Copy the lines of the entries below verbatim, starting at the line containing "Viewport: 1000px width, 1033px height." and ending at the line containing "This screenshot has width=1440, height=750.".

Stored dataset items:
########
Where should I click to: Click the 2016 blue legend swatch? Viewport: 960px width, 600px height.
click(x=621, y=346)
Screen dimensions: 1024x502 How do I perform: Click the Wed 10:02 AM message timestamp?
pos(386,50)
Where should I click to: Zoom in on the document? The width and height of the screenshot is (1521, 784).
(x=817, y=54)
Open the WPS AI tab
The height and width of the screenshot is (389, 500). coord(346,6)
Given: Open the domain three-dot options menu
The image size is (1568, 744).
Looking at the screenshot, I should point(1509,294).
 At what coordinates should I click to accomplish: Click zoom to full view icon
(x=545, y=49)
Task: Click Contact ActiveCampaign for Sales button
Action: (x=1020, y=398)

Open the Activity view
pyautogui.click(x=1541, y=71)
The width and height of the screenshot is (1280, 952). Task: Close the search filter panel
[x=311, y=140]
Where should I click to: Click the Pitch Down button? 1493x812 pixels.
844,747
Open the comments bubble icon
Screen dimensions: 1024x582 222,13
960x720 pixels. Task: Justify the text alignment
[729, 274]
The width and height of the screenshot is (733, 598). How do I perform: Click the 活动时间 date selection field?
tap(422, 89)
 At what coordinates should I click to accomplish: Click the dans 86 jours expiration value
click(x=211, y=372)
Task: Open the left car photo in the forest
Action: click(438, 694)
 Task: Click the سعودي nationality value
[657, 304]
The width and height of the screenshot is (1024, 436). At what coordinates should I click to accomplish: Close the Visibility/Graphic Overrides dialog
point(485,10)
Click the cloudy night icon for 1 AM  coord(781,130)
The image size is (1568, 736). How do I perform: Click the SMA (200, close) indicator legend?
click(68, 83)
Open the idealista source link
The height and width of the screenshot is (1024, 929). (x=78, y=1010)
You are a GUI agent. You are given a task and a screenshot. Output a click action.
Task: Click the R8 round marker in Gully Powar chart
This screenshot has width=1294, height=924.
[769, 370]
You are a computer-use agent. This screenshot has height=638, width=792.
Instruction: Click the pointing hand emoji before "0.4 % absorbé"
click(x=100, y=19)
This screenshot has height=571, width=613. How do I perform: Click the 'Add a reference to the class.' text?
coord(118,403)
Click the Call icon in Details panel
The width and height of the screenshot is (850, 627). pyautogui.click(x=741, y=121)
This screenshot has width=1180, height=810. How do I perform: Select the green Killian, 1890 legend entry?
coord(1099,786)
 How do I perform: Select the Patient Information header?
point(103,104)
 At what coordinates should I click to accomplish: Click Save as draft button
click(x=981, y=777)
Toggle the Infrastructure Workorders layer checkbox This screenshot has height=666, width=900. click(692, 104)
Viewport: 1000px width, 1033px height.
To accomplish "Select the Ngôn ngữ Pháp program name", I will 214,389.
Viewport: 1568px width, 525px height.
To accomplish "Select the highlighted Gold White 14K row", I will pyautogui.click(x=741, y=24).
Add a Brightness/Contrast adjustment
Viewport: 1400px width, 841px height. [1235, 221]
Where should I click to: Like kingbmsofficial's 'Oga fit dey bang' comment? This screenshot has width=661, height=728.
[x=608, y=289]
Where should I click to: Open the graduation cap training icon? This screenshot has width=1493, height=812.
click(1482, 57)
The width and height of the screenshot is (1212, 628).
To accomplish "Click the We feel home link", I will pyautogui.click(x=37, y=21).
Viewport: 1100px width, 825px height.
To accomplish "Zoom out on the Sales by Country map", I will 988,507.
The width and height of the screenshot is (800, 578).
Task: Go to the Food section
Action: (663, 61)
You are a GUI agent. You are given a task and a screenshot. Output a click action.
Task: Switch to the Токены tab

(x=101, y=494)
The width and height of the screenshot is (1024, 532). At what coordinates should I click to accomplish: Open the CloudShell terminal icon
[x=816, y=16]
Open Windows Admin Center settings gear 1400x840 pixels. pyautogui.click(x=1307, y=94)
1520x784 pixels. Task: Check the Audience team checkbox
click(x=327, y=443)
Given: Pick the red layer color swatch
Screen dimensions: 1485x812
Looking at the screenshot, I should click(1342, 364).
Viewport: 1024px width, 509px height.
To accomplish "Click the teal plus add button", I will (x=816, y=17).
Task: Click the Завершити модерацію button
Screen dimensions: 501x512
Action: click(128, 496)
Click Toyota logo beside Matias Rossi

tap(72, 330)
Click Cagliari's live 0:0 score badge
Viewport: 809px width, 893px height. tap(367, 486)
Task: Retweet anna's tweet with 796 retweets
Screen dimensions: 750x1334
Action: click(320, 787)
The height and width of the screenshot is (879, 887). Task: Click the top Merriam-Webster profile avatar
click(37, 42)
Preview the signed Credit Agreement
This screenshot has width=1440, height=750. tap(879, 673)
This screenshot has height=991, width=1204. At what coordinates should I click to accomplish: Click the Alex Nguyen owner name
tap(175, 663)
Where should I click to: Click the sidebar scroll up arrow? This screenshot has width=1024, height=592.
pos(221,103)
########
◆ The completed task
Viewport: 1000px width, 1033px height.
To accomplish "Select the Ngôn ngữ Pháp program name", I will 214,389.
Viewport: 1568px width, 525px height.
To accomplish "Select the highlighted Gold White 14K row", I will pyautogui.click(x=741, y=24).
Add a Brightness/Contrast adjustment
Viewport: 1400px width, 841px height. [1235, 221]
Where should I click to: Like kingbmsofficial's 'Oga fit dey bang' comment? This screenshot has width=661, height=728.
[x=608, y=289]
Where should I click to: Open the graduation cap training icon? This screenshot has width=1493, height=812.
click(1482, 57)
The width and height of the screenshot is (1212, 628).
To accomplish "Click the We feel home link", I will pyautogui.click(x=37, y=21).
Viewport: 1100px width, 825px height.
To accomplish "Zoom out on the Sales by Country map", I will 988,507.
The width and height of the screenshot is (800, 578).
Task: Go to the Food section
Action: (663, 61)
You are a GUI agent. You are given a task and a screenshot. Output a click action.
Task: Switch to the Токены tab

(x=101, y=494)
The width and height of the screenshot is (1024, 532). At what coordinates should I click to accomplish: Open the CloudShell terminal icon
[x=816, y=16]
Open Windows Admin Center settings gear 1400x840 pixels. pyautogui.click(x=1307, y=94)
1520x784 pixels. Task: Check the Audience team checkbox
click(x=327, y=443)
Given: Pick the red layer color swatch
Screen dimensions: 1485x812
Looking at the screenshot, I should click(1342, 364).
Viewport: 1024px width, 509px height.
To accomplish "Click the teal plus add button", I will (x=816, y=17).
Task: Click the Завершити модерацію button
Screen dimensions: 501x512
Action: click(128, 496)
Click Toyota logo beside Matias Rossi

tap(72, 330)
Click Cagliari's live 0:0 score badge
Viewport: 809px width, 893px height. tap(367, 486)
Task: Retweet anna's tweet with 796 retweets
Screen dimensions: 750x1334
Action: click(320, 787)
The height and width of the screenshot is (879, 887). Task: Click the top Merriam-Webster profile avatar
click(37, 42)
Preview the signed Credit Agreement
This screenshot has width=1440, height=750. tap(879, 673)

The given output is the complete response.